§ Required action: The records should be restated exactly from their first line through the line with "[Lien] (791, 1069)" in it.

§ Stored data entries:
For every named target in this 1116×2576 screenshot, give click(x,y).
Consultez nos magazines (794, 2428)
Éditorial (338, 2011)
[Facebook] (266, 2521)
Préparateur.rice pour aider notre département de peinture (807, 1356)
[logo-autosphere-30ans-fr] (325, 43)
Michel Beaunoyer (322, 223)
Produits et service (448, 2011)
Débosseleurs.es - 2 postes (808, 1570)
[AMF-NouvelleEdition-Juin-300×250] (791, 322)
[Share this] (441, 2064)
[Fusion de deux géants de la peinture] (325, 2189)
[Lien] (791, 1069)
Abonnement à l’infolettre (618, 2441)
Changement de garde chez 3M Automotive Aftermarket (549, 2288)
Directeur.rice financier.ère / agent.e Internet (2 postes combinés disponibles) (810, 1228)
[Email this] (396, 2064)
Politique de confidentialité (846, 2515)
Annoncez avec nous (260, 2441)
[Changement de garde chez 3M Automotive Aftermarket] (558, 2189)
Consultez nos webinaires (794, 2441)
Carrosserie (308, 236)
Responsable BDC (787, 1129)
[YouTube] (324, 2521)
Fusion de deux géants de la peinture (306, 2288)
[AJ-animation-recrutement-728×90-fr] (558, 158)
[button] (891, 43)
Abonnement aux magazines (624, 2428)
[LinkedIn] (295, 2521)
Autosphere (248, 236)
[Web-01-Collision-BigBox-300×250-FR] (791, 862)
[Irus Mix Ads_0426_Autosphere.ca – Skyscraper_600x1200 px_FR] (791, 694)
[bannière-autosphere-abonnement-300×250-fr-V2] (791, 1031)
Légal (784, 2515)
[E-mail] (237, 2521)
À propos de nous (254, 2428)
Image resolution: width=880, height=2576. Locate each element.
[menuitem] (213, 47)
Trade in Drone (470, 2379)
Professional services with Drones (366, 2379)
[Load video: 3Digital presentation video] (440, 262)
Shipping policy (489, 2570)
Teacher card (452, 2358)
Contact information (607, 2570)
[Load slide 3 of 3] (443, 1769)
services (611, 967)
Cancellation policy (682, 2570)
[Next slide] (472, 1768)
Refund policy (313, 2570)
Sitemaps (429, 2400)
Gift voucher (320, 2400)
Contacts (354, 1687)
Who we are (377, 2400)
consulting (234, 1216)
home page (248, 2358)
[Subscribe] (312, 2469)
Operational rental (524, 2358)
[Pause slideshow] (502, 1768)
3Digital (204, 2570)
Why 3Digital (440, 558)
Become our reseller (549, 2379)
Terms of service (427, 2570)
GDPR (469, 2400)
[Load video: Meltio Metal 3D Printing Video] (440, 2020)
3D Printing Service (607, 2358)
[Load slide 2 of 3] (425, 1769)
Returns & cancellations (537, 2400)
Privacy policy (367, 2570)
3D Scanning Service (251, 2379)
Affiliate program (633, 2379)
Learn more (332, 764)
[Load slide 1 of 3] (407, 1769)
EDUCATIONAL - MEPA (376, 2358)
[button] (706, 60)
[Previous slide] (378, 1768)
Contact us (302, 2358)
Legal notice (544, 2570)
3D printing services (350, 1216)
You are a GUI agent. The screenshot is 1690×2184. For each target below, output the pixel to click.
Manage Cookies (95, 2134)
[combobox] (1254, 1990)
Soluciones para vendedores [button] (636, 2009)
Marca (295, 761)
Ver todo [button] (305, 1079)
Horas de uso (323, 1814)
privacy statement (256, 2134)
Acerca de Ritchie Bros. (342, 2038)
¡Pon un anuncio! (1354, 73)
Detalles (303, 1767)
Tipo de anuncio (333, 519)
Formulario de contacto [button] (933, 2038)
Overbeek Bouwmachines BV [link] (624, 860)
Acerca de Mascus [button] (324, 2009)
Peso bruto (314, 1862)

§ Answer to the exercise:
For every named target in this 1116×2576 screenshot, give click(x,y).
Consultez nos magazines (794, 2428)
Éditorial (338, 2011)
[Facebook] (266, 2521)
Préparateur.rice pour aider notre département de peinture (807, 1356)
[logo-autosphere-30ans-fr] (325, 43)
Michel Beaunoyer (322, 223)
Produits et service (448, 2011)
Débosseleurs.es - 2 postes (808, 1570)
[AMF-NouvelleEdition-Juin-300×250] (791, 322)
[Share this] (441, 2064)
[Fusion de deux géants de la peinture] (325, 2189)
[Lien] (791, 1069)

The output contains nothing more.